4. Kazanılmış haklar hukuk devleti kavramının temelini oluşturan en önemli unsurlardandır. Kazanılmış hakları ortadan kaldırıcı nitelikte sonuçlara yol açan yorumlar 2709 sayılı Türkiye Cumhuriyeti Anayasası’nın (Anayasa) 2 nci maddesinde açıklanan “Türkiye Cumhuriyeti sosyal bir hukuk devletidir” hükmüne aykırılık oluşturacağı gibi toplumsal kararlılığı, hukuksal güvenceyi ortadan kaldırır, belirsizlik ortamına neden olur ve kabul edilemez.

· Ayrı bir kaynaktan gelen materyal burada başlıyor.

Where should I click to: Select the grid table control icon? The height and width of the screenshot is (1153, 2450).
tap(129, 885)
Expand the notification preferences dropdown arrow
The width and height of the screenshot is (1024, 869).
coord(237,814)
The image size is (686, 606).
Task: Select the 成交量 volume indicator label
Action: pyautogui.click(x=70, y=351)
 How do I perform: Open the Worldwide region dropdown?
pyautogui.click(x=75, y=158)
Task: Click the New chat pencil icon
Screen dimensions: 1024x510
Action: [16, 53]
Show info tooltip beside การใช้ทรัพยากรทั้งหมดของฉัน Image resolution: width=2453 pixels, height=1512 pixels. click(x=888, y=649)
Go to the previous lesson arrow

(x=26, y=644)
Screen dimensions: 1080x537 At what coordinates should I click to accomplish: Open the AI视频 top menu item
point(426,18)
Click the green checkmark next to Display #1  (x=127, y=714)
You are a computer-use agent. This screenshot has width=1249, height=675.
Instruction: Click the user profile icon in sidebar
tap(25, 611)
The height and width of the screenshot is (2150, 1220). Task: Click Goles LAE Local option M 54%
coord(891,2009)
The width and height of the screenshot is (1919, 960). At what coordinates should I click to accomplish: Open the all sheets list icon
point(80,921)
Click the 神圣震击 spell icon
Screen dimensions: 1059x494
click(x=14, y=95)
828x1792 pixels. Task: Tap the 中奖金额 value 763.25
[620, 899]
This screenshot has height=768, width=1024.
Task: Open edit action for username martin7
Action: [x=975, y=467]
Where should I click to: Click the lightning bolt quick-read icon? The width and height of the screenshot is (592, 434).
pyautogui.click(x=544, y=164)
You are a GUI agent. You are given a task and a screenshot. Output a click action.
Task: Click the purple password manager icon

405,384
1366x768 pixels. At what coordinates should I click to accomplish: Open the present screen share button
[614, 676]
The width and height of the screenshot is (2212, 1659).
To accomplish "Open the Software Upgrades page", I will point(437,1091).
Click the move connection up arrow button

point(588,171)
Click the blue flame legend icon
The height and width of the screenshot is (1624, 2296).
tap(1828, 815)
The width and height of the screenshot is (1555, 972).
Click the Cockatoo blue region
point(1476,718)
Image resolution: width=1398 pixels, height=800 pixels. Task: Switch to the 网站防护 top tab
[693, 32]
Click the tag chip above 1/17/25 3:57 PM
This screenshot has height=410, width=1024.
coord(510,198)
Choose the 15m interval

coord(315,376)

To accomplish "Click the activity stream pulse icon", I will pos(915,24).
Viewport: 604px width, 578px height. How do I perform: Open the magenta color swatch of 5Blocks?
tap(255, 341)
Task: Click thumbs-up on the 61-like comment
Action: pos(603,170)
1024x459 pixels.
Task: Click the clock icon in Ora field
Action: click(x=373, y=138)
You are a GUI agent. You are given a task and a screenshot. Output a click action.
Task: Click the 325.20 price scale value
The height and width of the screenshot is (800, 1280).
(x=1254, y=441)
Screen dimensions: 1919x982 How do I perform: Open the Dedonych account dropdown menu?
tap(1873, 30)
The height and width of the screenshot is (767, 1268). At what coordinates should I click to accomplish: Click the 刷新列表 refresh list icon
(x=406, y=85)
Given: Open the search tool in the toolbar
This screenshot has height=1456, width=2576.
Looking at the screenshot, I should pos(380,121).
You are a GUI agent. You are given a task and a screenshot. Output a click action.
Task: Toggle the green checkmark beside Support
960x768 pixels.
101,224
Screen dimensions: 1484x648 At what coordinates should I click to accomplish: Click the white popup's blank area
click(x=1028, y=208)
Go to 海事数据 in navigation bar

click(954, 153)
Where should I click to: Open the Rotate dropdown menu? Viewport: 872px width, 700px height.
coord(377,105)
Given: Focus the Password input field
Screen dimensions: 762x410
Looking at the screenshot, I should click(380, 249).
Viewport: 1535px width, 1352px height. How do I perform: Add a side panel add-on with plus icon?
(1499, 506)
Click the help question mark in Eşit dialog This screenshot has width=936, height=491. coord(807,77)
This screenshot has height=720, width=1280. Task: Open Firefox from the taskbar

5. Burada hemen belirtmek gerekir ki, usuli kazanılmış hakkın hukuki sonuç doğurabilmesi için; bir davada, ya taraflar ya mahkeme ya da Yargıtay tarafından açık biçimde yapılmış olan ve istisnalar arasında sayılmayan bir usul işlemi ile taraflardan biri lehine doğmuş ve kendisine uyulması zorunlu olan bir hakkın varlığından söz edilebilmesi gerektiği de gözden kaçırılmamalıdır.
3. Değerlendirme
Temyizen incelenen mahkeme kararının bozmaya uygun olduğu, kararda ve kararın gerekçesinde hukuk kurallarının somut olaya uygulanmasında bir isabetsizlik bulunmadığı, bozmaya uyulmakla karşı taraf yararına kazanılmış hak durumunu oluşturan yönlerin ise yeniden incelenmesine hukukça imkân bulunmadığı dolayısıyla Dairemizin bozma ilamına konu olan ”Z31” ile belirtilen alan dışındaki hükmün taraflar yönünden kesinleştiği ve davacı yararına usuli kazanılmış hak durumunu oluşturduğu anlaşılmakla; temyiz dilekçesinde ileri sürülen nedenler kararın bozulmasını gerektirecek nitelikte görülmemiştir.
VII. KARAR
Açıklanan sebeple;
Davalı vekilinin yerinde görülmeyen tüm temyiz itirazlarının reddi ile usul ve kanuna uygun olan kararın ONANMASINA,
Harçlar Kanununun 13/j maddesi gereğince Hazine harçtan muaf olduğundan harç alınmasına yer olmadığına,
Kararın tebliğinden itibaren 15 gün içinde karar düzeltme yolu açık olmak üzere,
Dosyanın İlk Derece Mahkemesine gönderilmesine,
27.02.2023 tarihinde oy birliğiyle karar verildi.